━━━ Exercise materials

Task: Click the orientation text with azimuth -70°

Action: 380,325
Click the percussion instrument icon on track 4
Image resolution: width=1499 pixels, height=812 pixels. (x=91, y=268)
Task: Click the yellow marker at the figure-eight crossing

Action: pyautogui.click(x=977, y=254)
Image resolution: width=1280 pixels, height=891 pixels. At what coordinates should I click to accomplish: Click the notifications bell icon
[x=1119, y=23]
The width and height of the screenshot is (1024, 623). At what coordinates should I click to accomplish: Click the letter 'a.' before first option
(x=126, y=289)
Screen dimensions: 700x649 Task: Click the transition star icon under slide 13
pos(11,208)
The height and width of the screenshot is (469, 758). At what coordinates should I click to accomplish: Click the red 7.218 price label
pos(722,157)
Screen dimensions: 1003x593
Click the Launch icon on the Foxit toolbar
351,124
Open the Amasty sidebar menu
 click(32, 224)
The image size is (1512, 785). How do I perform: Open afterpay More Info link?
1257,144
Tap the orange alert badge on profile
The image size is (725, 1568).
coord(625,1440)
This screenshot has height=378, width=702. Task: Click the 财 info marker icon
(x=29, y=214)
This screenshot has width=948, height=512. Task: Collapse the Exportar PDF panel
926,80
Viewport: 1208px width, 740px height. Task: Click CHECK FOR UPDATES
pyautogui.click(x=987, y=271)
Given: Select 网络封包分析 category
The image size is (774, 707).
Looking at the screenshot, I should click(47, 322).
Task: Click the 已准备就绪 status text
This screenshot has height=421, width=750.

━━━━━━

Print all of the data above again, line for line, without changing anything.

Task: Click the orientation text with azimuth -70°

Action: 380,325
Click the percussion instrument icon on track 4
Image resolution: width=1499 pixels, height=812 pixels. (x=91, y=268)
Task: Click the yellow marker at the figure-eight crossing

Action: pyautogui.click(x=977, y=254)
Image resolution: width=1280 pixels, height=891 pixels. At what coordinates should I click to accomplish: Click the notifications bell icon
[x=1119, y=23]
The width and height of the screenshot is (1024, 623). At what coordinates should I click to accomplish: Click the letter 'a.' before first option
(x=126, y=289)
Screen dimensions: 700x649 Task: Click the transition star icon under slide 13
pos(11,208)
The height and width of the screenshot is (469, 758). At what coordinates should I click to accomplish: Click the red 7.218 price label
pos(722,157)
Screen dimensions: 1003x593
Click the Launch icon on the Foxit toolbar
351,124
Open the Amasty sidebar menu
 click(32, 224)
The image size is (1512, 785). How do I perform: Open afterpay More Info link?
1257,144
Tap the orange alert badge on profile
The image size is (725, 1568).
coord(625,1440)
This screenshot has height=378, width=702. Task: Click the 财 info marker icon
(x=29, y=214)
This screenshot has width=948, height=512. Task: Collapse the Exportar PDF panel
926,80
Viewport: 1208px width, 740px height. Task: Click CHECK FOR UPDATES
pyautogui.click(x=987, y=271)
Given: Select 网络封包分析 category
The image size is (774, 707).
Looking at the screenshot, I should click(47, 322).
Task: Click the 已准备就绪 status text
This screenshot has height=421, width=750.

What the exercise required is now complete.